This is a low level IO package for Illumina .idat files
References
The implementation follows the code of the R bioconductor package illuminaio by
- Smith, L M, Baggerly, A K, Bengtsson, Henrik, Ritchie, E M, Hansen, D K (2013). “illuminaio: An open source IDAT parsing tool for Illumina microarrays.” F1000Research, 2(264). doi: 10.12688/f1000research.2-264.v1.
This package is in an early stage and the following microarrays .idat files are supported:
- Illumina HumanRef-8 Expression BeadChips
- Illumina HumanHT 12 Gene Expression BeadChip
- Illumina Infinium MethylationEPIC BeadChip
- Illumina Infinium Human Methylation 450K BeadChip
- Illumina Infinium Mouse Methylation BeadChip
e.g. 204792200130_R01C01_Grn.idat, 204792200130_R01C01_Red.idat
- Julia 1.0 or above
- LightXML 0.9 (or above but upper bound is mandatory)
- Base64
using Pkg
Pkg.add("IlluminaIdatFiles");
#or from github master:
#Pkg.add(url="https://github.com/oheil/IlluminaIdatFiles.jl",rev="master")
using IlluminaIdatFiles
To read an illumina idat file use the following command:
idat = idat_read(filename)
Examples:
filename = raw"c:\temp\idat\204792200130_R01C01_Grn.idat"
idat = idat_read(filename)
using GZip
fh = GZip.open("204792200130_R01C01_Red.idat.gz")
idat = idat_read(fh)
close(fh)
using GZip
idat = GZip.open("204792200130_R01C01_Red.idat.gz") |> idat_read
using TranscodingStreams, CodecZlib
stream = GzipDecompressorStream(open("204792200130_R01C01_Red.idat.gz"))
idat = idat_read(stream)
close(stream)
using TranscodingStreams, CodecZlib
idat = GzipDecompressorStream(open("204792200130_R01C01_Red.idat.gz")) |> idat_read
The returned idat
is a struct of type IlluminaIdatFiles.Idat
:
mutable struct Idat
nRead::Int32
data::Dict{String,AbstractArray}
redGreen::Int32
mostlyNull::String
barcode::String
chipType::String
mostlyA::String
unknown1::String
unknown2::String
unknown3::String
unknown4::String
unknown5::String
unknown6::String
unknown7::String
tenthPercentile::Int
sampleBeadSet::String
sentrixFormat::String
sectionLabel::String
beadSet::String
veracodeLotNumber::String
end
Where the most important member is
idat.data
which contains all data (and some other) arrays available in the .idat file:
julia> idat.data
Dict{String,AbstractArray} with 10 entries:
"IlluminaID" => [1600101, 1600111, 1600115, 1600123, 1600131,...

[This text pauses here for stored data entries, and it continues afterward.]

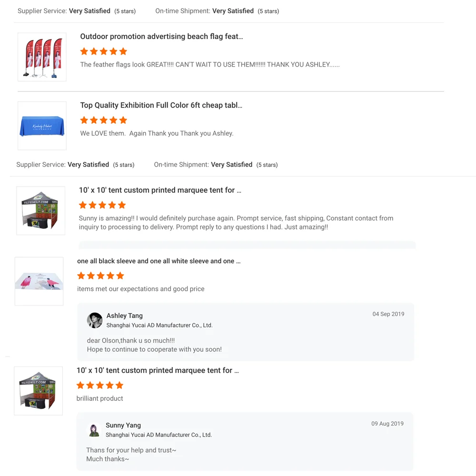Click the Sunny Yang name in reply
This screenshot has width=476, height=476.
click(123, 425)
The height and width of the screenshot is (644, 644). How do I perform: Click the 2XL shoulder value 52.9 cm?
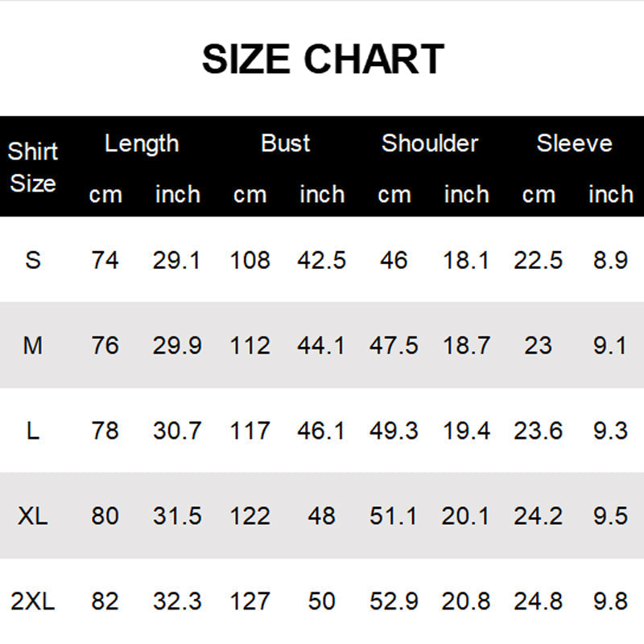[x=394, y=601]
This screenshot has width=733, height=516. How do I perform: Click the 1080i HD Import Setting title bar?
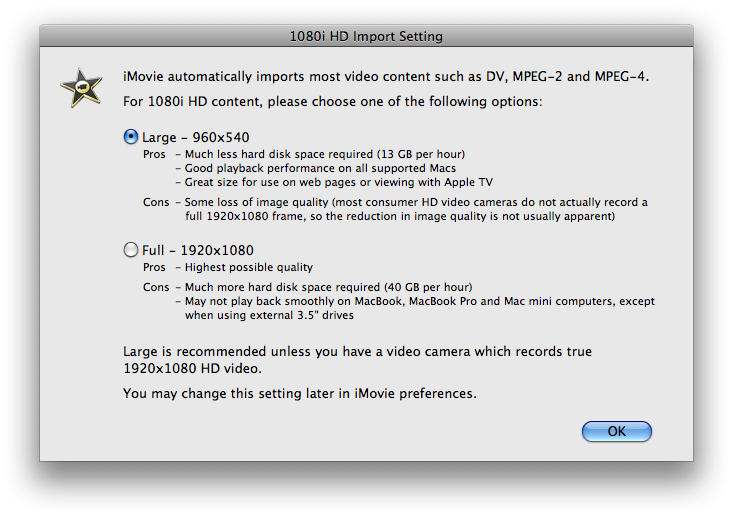point(366,36)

"Mean" => [3165, 812, 456, 1848, 101, 7450, 5153, 947, 620, 364, ...
"SD" => [229, 288, 233, 219, 60, 983, 683, 169,...
"NBeads" => [14, 7, 19, 14, 14, 10, 16, 15, 12, 12...
...
julia> keys(idat.data)
Base.KeySet for a Dict{String,AbstractArray} with 10 entries. Keys:
"blockType"
"NBeads"
"MidBlock"
"codeVersion"
"SD"
"runTime"
"blockPars"
"IlluminaID"
"Mean"
"blockCode"
julia> idat.data
Dict{String,AbstractArray} with 15 entries:
"__IllumicodeBinData" => [10008, 10010, 10014, 10017, 10019, 10020,...
"__MeanBinData" => [768.46, 94.0066, 86.5272, 94.533, 112.999,...

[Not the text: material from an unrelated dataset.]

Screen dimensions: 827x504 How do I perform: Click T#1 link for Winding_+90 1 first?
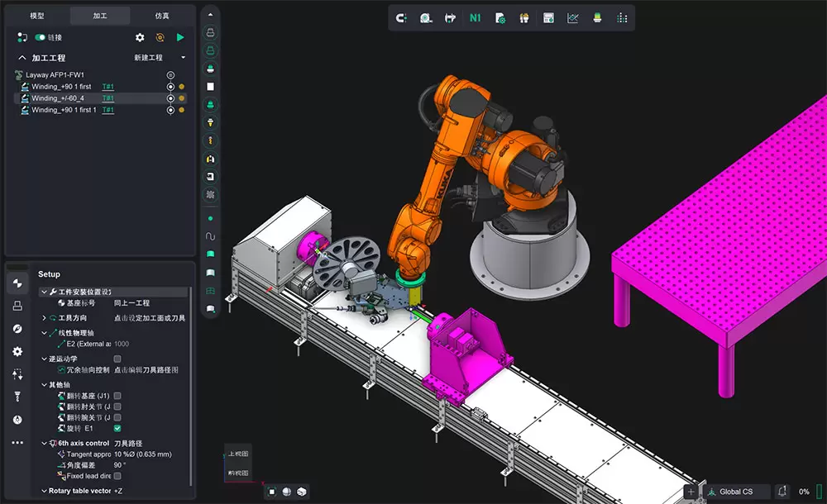pos(108,87)
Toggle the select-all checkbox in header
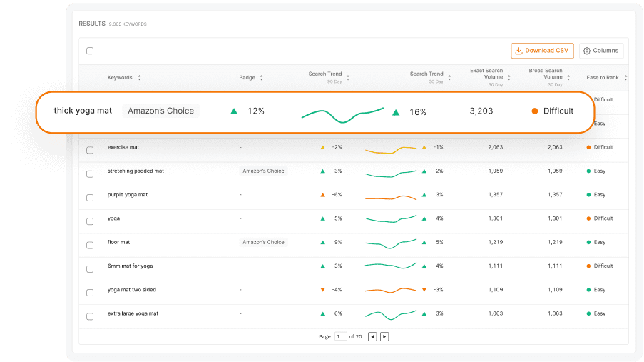Screen dimensions: 644x362 (x=90, y=51)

"__NumBeadsBinData" => [23, 22, 21, 25, 16, 26, 24, 17,...
...
julia> keys(idat.data)
Base.KeySet for a Dict{String,AbstractArray} with 15 entries. Keys:
"__CodesBinData"
"SoftwareApp"
"__BackgroundBinData"
"Date"
"__IllumicodeBinData"
"Version"
"__TrimmedMeanBinData"
"Name"
"__BackgroundDevBinData"
"__DevBinData"
"__MeanBinData"
"Parameters"
"__NumGoodBeadsBinData"
"__NumBeadsBinData"
"__MedianBinData"
The keys are the original data specifiers present in the .idat file, which are different for the different chip types and maybe different between versions.